Stress levels higher for longer term (more relaxing) trades would be due to lack of conviction. I and many others hold for months or years. It's only because of conviction that the positions need time to work out. Conviction is the belief in your trading methods, system and positions and that the market is running in your preferred direction, a rising tide lifts all boats scenario.
Some strategy, technique, advantage, etc. that allows you to beat the market over a long period other than through mere chance?
Find a niche, become an expert in it. The market makes music everyday with many different types of instruments. Find an area that resonates with you by exploring your curiosity. Once you’ve narrowed the field; focus - so that you can increase your “spectrum of differentiation”. As you fail, fail forward. Journaling is great but for me when I started to log bar-by-bar that was when “AHA’s” started to cascade.

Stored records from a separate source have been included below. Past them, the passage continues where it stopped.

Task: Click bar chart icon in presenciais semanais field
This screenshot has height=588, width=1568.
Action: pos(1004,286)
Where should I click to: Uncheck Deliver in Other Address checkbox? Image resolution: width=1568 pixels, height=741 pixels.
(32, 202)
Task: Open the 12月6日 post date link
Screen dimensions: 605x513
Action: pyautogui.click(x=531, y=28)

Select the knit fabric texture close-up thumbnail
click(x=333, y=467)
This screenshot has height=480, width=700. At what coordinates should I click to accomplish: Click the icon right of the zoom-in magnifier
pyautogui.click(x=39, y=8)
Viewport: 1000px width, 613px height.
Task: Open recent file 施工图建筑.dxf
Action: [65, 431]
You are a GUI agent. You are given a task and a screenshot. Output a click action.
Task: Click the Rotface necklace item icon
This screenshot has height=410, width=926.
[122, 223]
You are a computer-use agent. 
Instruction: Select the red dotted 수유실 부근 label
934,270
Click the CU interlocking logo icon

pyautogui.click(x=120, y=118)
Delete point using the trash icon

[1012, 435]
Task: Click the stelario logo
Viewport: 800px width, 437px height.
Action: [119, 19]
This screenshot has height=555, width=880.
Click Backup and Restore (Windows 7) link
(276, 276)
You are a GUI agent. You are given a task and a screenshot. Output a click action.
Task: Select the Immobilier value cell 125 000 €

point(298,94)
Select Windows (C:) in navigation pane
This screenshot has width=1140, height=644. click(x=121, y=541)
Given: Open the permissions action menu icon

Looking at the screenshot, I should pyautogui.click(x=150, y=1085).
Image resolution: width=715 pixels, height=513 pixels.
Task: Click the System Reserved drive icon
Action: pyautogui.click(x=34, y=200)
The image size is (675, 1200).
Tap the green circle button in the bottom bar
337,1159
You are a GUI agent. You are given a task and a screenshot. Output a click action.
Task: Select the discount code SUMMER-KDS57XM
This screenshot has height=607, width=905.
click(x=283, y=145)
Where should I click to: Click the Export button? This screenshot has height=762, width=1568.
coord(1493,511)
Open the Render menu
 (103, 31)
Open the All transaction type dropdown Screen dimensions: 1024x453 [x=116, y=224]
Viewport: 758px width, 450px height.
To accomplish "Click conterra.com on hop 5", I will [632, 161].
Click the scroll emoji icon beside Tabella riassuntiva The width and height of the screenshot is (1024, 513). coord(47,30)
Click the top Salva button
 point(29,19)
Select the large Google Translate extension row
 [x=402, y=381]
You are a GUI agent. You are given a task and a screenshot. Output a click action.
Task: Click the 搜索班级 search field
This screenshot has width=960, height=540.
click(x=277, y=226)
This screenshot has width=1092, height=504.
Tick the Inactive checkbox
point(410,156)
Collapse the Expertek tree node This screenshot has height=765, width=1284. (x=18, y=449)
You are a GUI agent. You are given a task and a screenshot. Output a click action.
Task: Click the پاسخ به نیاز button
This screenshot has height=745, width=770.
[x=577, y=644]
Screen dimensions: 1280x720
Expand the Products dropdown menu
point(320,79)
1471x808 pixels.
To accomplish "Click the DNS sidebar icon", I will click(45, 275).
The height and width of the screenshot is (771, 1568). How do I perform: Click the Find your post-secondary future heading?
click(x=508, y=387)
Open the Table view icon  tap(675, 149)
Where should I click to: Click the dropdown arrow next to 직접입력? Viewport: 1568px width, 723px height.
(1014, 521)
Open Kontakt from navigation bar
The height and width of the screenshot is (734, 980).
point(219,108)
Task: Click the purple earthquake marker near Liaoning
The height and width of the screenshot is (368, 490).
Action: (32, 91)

I agree with that. Another big factor would be capitalization. There are guys who are rich enough that trading a large account is similar to trading a demo account. On the other side of the spectrum you have guys who barely managed to put together $3K for trading and where even a small loss stings. Another factor is leverage. If you're trading non-leveraged positions with long term holds you don't lose sleep over normal turns in the market cycle. Usually, most guys who enter trading are not rich to begin with, so they typically fund small accounts and trade with high leverage in order to have a chance to make it. Or so they think. And the inevitable result is usually blowing up. I was perhaps a bit too harsh with myself earlier in this thread. I do believe I have a small edge, but the margin of error is still fairly high. Meaning I'll have to execute fairly well and be able to stay out when things are not clear in order to get ahead. The one thing people can't escape regardless of method is expectancy/profit factor. The larger it is - the better. If you make sure that the risk/reward on your trades is at least 2 or preferrably higher, you can still make good money with a fairly low win rate. However, that requires that you do take your stops AND that you do take your full winners. Most people take their full losses (or more) and cut their winners short. So, in the end they're really trading a 1:1 R/R system or even an inferior R/R risking 3 to get 1. And since their win ratio is far less than 80 %, they simply lose.